THE TASK:
Set out exactly, and only, the lines running from the one containing "Open the Click Element variable row" to the bottom of the listing below; pictures stay out.

SUPPLIED RECORDS:
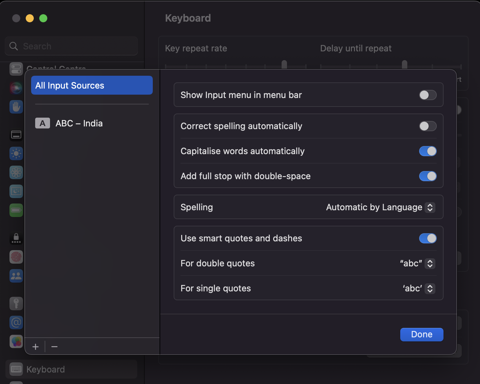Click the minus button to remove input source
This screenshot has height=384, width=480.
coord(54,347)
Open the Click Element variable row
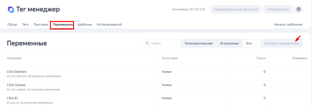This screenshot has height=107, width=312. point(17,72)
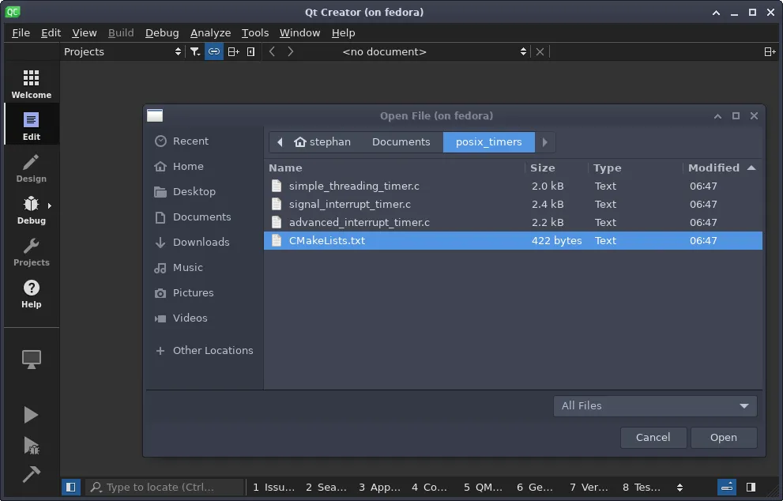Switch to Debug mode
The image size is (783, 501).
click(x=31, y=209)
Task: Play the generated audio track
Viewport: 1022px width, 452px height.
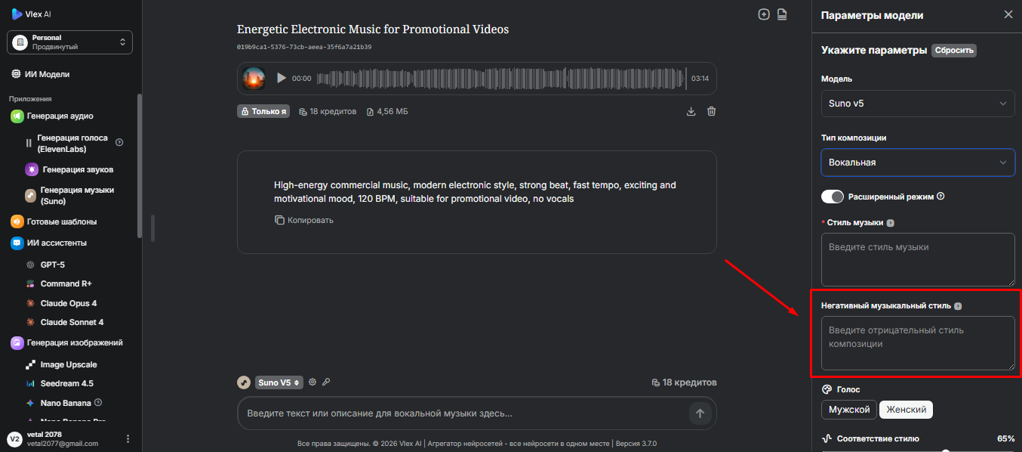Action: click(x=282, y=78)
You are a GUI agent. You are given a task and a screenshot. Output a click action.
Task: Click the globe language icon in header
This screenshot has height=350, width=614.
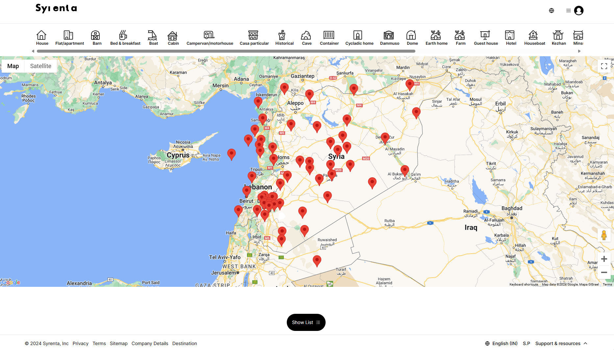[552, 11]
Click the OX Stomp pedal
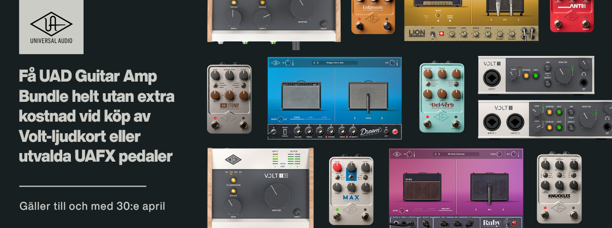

OUTPUT BELOW:
Open the Click Element variable row
This screenshot has height=107, width=312. point(17,72)
Switch to Debug mode
The image size is (783, 501).
click(x=31, y=209)
Task: Play the generated audio track
Viewport: 1022px width, 452px height.
Action: click(x=282, y=78)
You are a GUI agent. You are given a task and a screenshot. Output a click action.
Task: Click the globe language icon in header
This screenshot has height=350, width=614.
[552, 11]
Click the OX Stomp pedal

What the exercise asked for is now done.